MINDAS 南アジア地域研究 国立民族学博物館拠点

◆The 1st International Seminar of MINDAS in FY 2019

  • Date:Thursday, June 20, 2019 16:00 - 18:00
  • Venue:The 6th Seminar Room, 2nd Floor, National Museum of Ethnology
  • Language:English
  • e-mail:mindas★idc.minpaku.ac.jp
    ※Please replace '★' with @


 After seven decades of Indian Independence we know far too little on the movement for swaraj (self-rule) and the writings on Indian society. Sociological writings on swaraj began to appear in 1905 with the publication of a journal called The Indian Sociologists (TIS) which came out from London from 1905 to 1914 and thereafter from Paris and Geneva from 1920 to 1922. The journal was edited by a sociologist called Shyamaji Krishnavarma (1857-1930) who graduated from Balliol college, Oxford and was actively involved in mobilizing support for India’s freedom movement.
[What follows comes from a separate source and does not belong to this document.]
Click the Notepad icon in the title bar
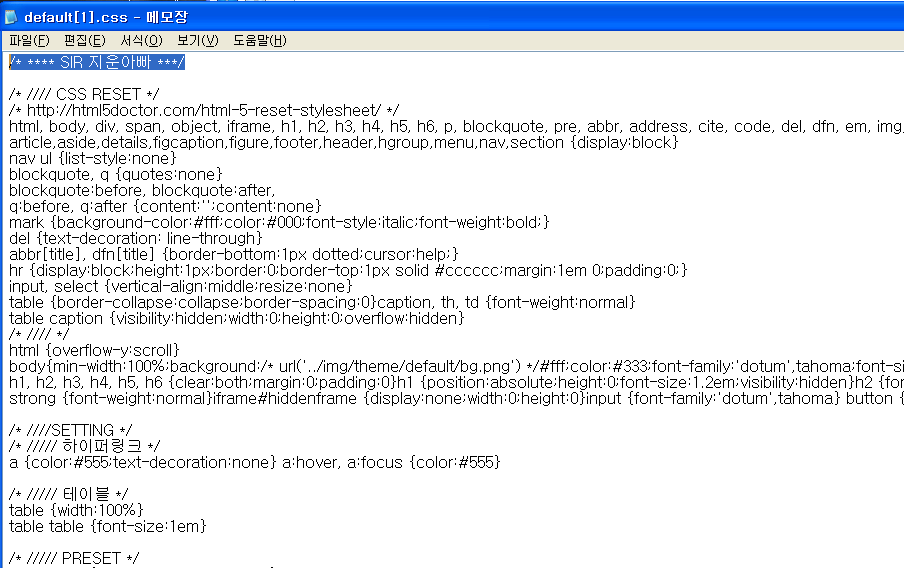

With the publication of the journal, Shyamaji made two points clear: first, sociology of India does not have to begin its journey on Indian soil, TIS will be an organ in the UK the home of the colonizer to expose contradictions in their policies on the question of equity and justice. Second, sociological writings need to include Indian people’s aspirations for swaraj and swadesh. This is why the sub-title of the journal was mentioned as “An Organ of Freedom, and Political, Social, and Religious Reform.”
 The year 1905 was a turning point in Indian history because of the nationalist struggle against Partition of Bengal. The nationalist leaders had the following objectives: (a) unification of the Indian people on a common platform for the advancement of common political interest; (b) to spread the principles of swadeshi; (c) the uplifting of the masses, both politically and economically. As the colonial rulers began repression, the struggle for Swaraj and swadesh began to gain momentum. Bankim Chandra Chatterjee’s clarion call ‘Bande Mataram’ changed the political landscape of the country. The slogan became a weapon to fight again the colonial rule. During this time scholars began to write not only about Indian society but also on the effects of British rule in India. Bhudeb Mukherjee in Bengal became the chief crusader who wrote against the adverse effects of the colonial rule on Indian social institutions and culture. Bhudeb’s contribution to Sociology was immense.
 From 1905, swaraj became a central theme in the writings of many Indian scholars located in three cities, Calcutta, Bombay and Lucknow. In Calcutta scholars like K.P. Chattopadhyay (1897-1963), Benoy Kumar Sarkar (1889-1968) and N.K. Bose (1901-1972) were raising important questions about the role of sociologists in the movement against the British rule. In Bombay, two prominent sociologists who wrote on different aspects of the British rule were Patrick Geddes (1854-1932) G.S. Ghurye (1893-1983), both taught at the department of Sociology, Bombay University. In Lucknow, scholars like Radha Kamal Mukherjee (1889 1968), D.P. Mukherjee (1894-1961), D.N. Majumdar (1903-1960), and at a later stage Ghaus Ansari (1929-2012) were at the forefront. Contributions of all these scholars led to the emergence of a new sociological discourse on swaraj. The meaning of swaraj was defined and redefined by these scholars from different theoretical perspectives. What can we learn from these writings? The debate took a new turn with the publication of Gandhi’s Hind Swaraj (1909) in which a new meaning of swaraj was presented. Almost all the sociologists mentioned above were involved in interpreting the meaning of swaraj. How did the idea of swaraj influence sociologists in its formative stage? Why Calcutta, Lucknow and Bombay emerged as the main centres of sociological writings on swaraj, nation, and nationalism? How sociological writings at the formative stage help us in understanding Indian social institutions like village, caste, family and communities? In short, the paper will revisit the debate on swaraj in the Indian sociological discourse.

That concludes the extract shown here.